Text shown Block Start

Getting the car loaded up for this: http://glasgow.stv.tv/articles/1324690-sole-bloc-scotland-sneaker-festival-and-bloc-party-swg3-august-1/

Doing a 'colab' (to use sneaker speak) with Papercup. Papercup was where I had my first OMG coffee so super excited it. Hopefully be a busy day, think there's 600 tickets sold.


----------



## GCGlasgow

Good luck with that today jeebsy. Don't spend all your profits on trainers.


----------



## Gander24

@jeebsy @foundrycoffeeroasters.com

Whats the espresso recipe you use for the yirg?


----------



## jeebsy

18 in 36 out in 27ish. Nothing too out there.

Hectic weekend, market was alright on Saturday (cheers to @bignorry for coming by) but yesterday at http://www.bakery47.com was mega, working inside so had luxuries like running water and a dedicated hot water boiler. Did just under 100 coffees in about three and a half hours. Coffee lemonade flew off the shelf. @mym and @JamesWallace came by

Good feedback on Twitter:


__ https://twitter.com/i/web/status/630321778271850496

__ https://twitter.com/i/web/status/630316109376397312
The guys who run the bakery seemed pretty happy so hopefully turn it into a regular slot. Fell asleep on the couch at 8pm last night and woke up when my alarm when off at 6.30 this morning!

Text shown Block End
Raw data Block Start

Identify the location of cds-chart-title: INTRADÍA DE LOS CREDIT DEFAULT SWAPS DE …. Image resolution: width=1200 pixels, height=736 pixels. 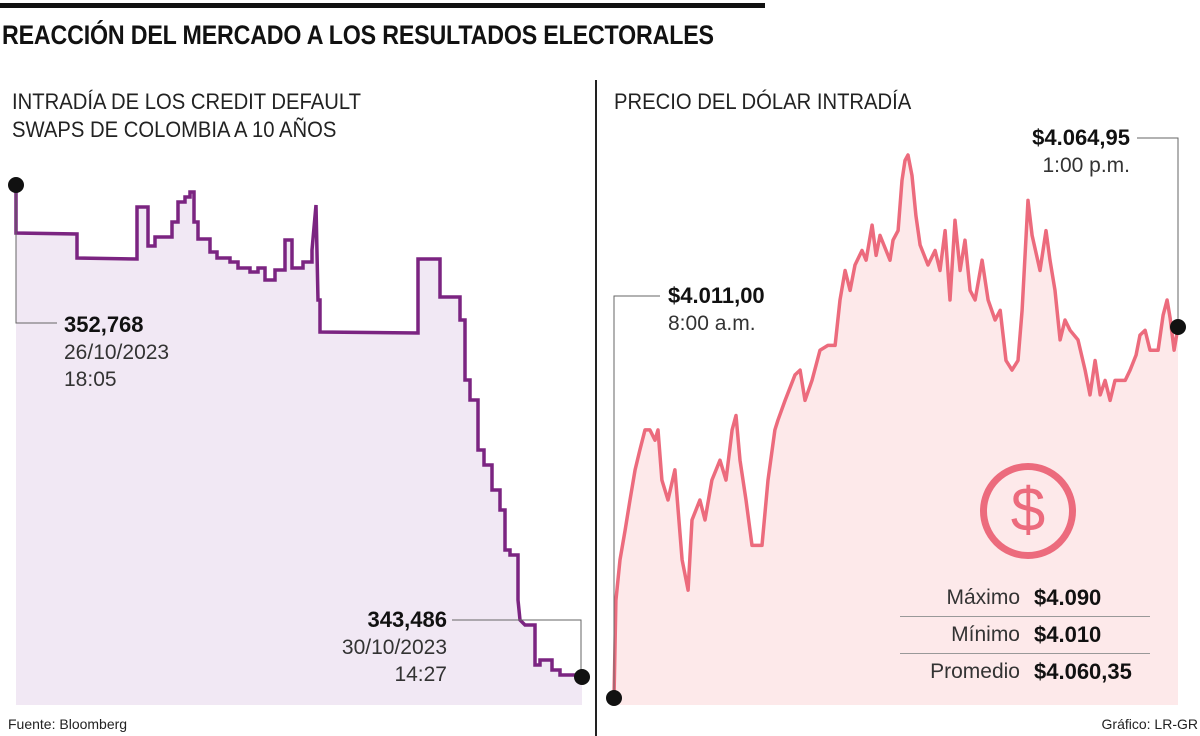
(186, 116).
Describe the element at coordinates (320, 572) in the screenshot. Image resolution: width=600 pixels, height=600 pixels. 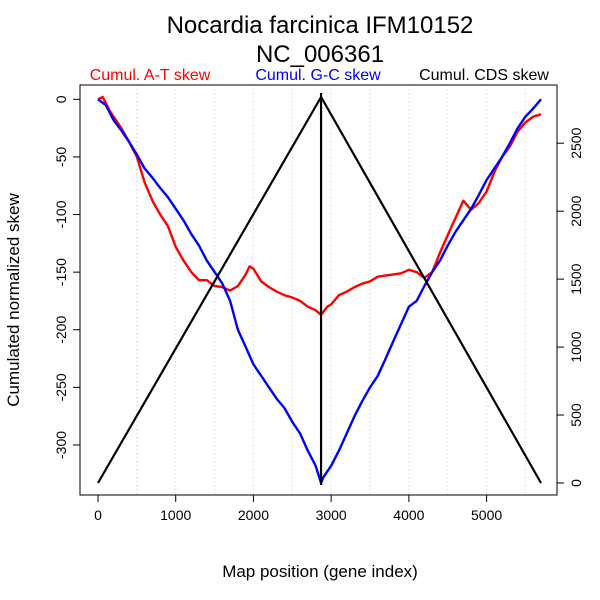
I see `x-axis-title: Map position (gene index)` at that location.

Raw data Block End

## Task requirements
1 - From the forum thread, reproduce the passage from "Doing a 'colab'" to "profits on trainers." word for word.
2 - Using the forum thread, decide whether each statement agrees with it, and quote the words that decide it: (a) The espresso recipe for the yirg takes 18 in and gives 36 out. (b) The bakery session was run without running water. (c) Around 600 tickets were thought to have been sold for the sneaker festival.

## Activity answers
1 -
Doing a 'colab' (to use sneaker speak) with Papercup. Papercup was where I had my first OMG coffee so super excited it. Hopefully be a busy day, think there's 600 tickets sold.


----------



## GCGlasgow

Good luck with that today jeebsy. Don't spend all your profits on trainers.

2 -
(a) Yes: "18 in 36 out in 27ish."
(b) No: "working inside so had luxuries like running water and a dedicated hot water boiler"
(c) Yes: "think there's 600 tickets sold"